People with tinnitus, hearing concerns, migraines, significant sound sensitivity or complex medical or psychiatric presentations may need additional assessment or consultation.

Published evidence and clinical experience are different - but both matter

Published research asks what tends to happen across a group under defined conditions. Clinical experience asks what is happening for a particular person in a particular context.

Neither can completely replace the other.

A clinical trial cannot decide whether an individual client’s improvement was meaningful. Conversely, one person’s improvement cannot tell us how frequently another person will experience the same result.

When clients and families describe changes in sound tolerance, sleep, communication, connection, emotional recovery or capacity to participate in therapy, those experiences should not be dismissed because large-scale research has not yet caught up. Clinical observation and lived experience often identify the questions that formal research later investigates.

At the same time, responsible practitioners avoid turning an individual success into a universal promise. We can honour a person’s outcome without claiming that SSP will work identically for everyone.

The balanced position is:

Meaningful clinical outcomes are real and worthy of attention. Research helps us understand how frequently those outcomes occur, what contributes to them and how to offer the intervention more effectively.

How should SSP be discussed with clients?

A balanced conversation might include the following:

  • SSP has a clear theoretical foundation and encouraging published findings.
  • The strongest controlled evidence relates to auditory sensitivity and autistic children and young people.
  • Research involving the current SSP has reported promising sensory, emotional, behavioural and autonomic outcomes.
  • Evidence for some populations and concerns is further along than for others.
  • SSP is usually most appropriately understood as part of an integrated plan of care.
  • Responses vary, and delivery should be individualized.
  • No provider can ethically guarantee a particular outcome.
  • Additional research can refine SSP practice without negating the benefits people are already experiencing.

This supports informed choice without either exaggerating the evidence or minimizing the intervention’s potential.

The bottom line

The Safe and Sound Protocol is a promising, research-informed listening intervention with a growing evidence base.

Controlled research on its precursor found improvements in auditory hypersensitivity and aspects of listening, communication and regulation in autistic children and young people. Subsequent studies of SSP have reported encouraging outcomes involving sensory processing, anxiety, mood, autonomic symptoms, social engagement and everyday functioning.

The evidence is not complete, but incomplete evidence is not the same as negative evidence. Existing studies provide legitimate reasons for continued interest, thoughtful clinical use and further investment in research.

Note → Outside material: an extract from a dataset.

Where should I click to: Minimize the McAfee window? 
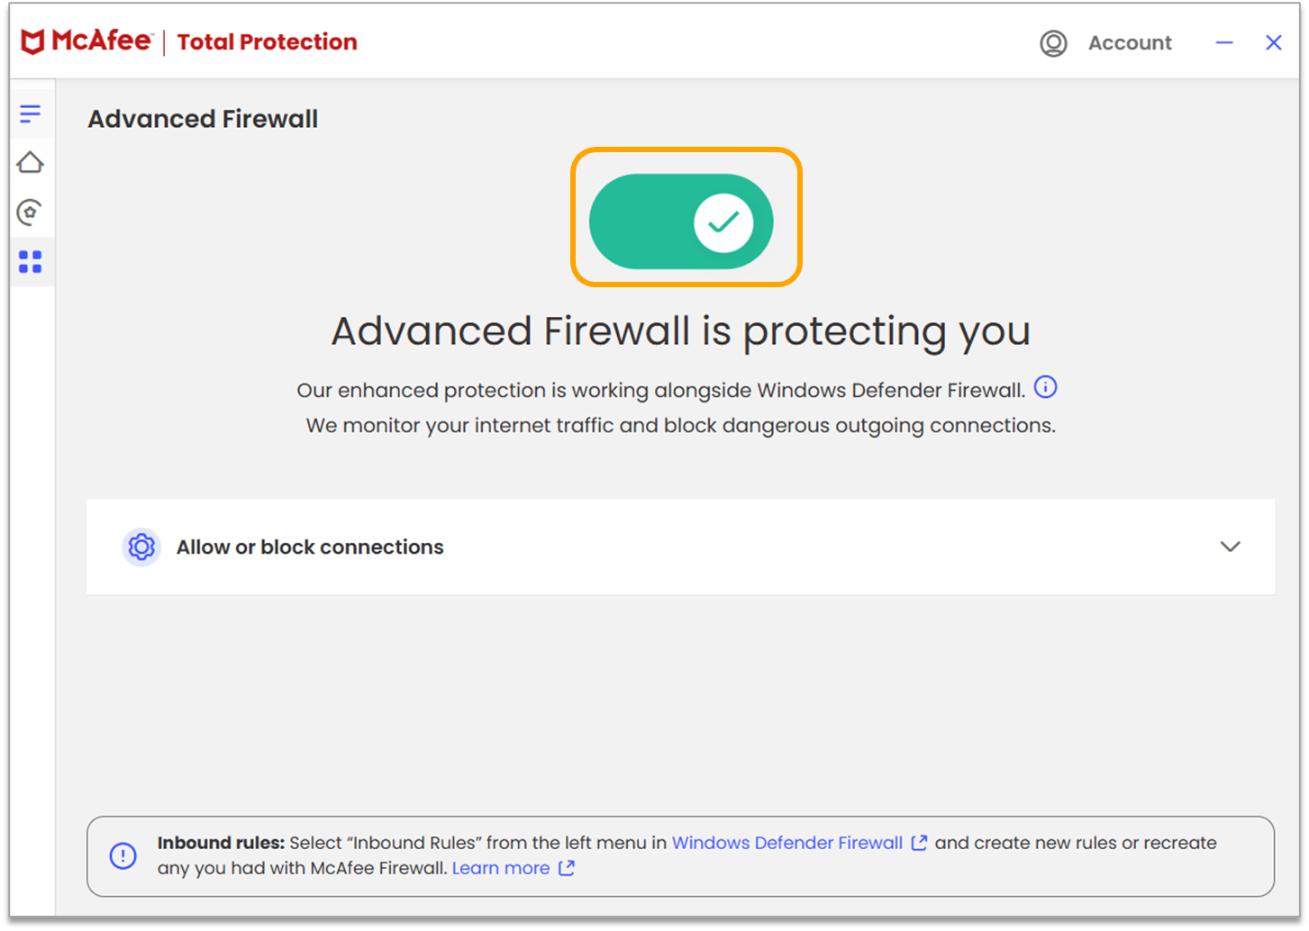click(1223, 42)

Larger and more independent trials could move the conversation beyond the overly simple question of “Does SSP work?” toward more useful questions:

  • For whom does it work best?
  • Which outcomes are most likely?
  • What pace and delivery approach are most supportive?
  • How long do changes last?
  • How can SSP be integrated most effectively with other care?

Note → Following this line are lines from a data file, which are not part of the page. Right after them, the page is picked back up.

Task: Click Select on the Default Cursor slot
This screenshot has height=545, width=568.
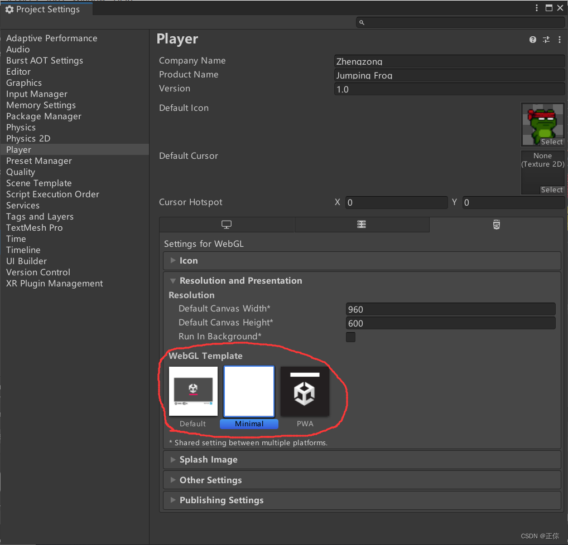Action: (x=551, y=189)
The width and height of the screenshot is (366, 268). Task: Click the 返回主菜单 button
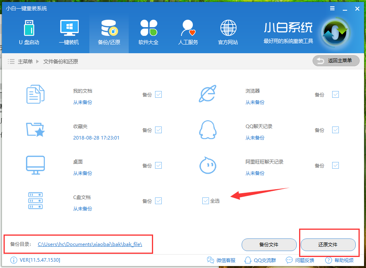[336, 61]
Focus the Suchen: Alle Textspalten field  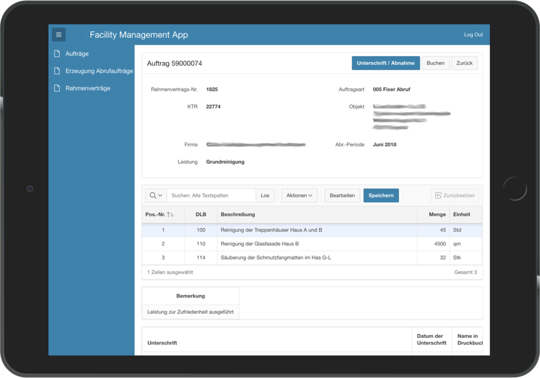coord(211,195)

Clinical experience cannot replace research, but neither should it be treated as meaningless. A responsible position holds both: encouraging published findings and meaningful real-world outcomes, alongside curiosity about what future research can teach us.

Studies and further information

Original and peer-reviewed research

Systematic review

Official Unyte information

Unyte’s real-world evidence includes standardized assessments relating to anxiety, depression, trauma symptoms and children’s psychosocial functioning. This information can add valuable practice-based context, although real-world outcome data answer different questions from randomized research.

Unyte also states that its products are not intended to diagnose, treat, cure or prevent disease. SSP should not replace appropriate medical, psychological, developmental or rehabilitative care.

Research reviewed July 2026. This article is provided for education and does not constitute medical advice or a guarantee of individual results.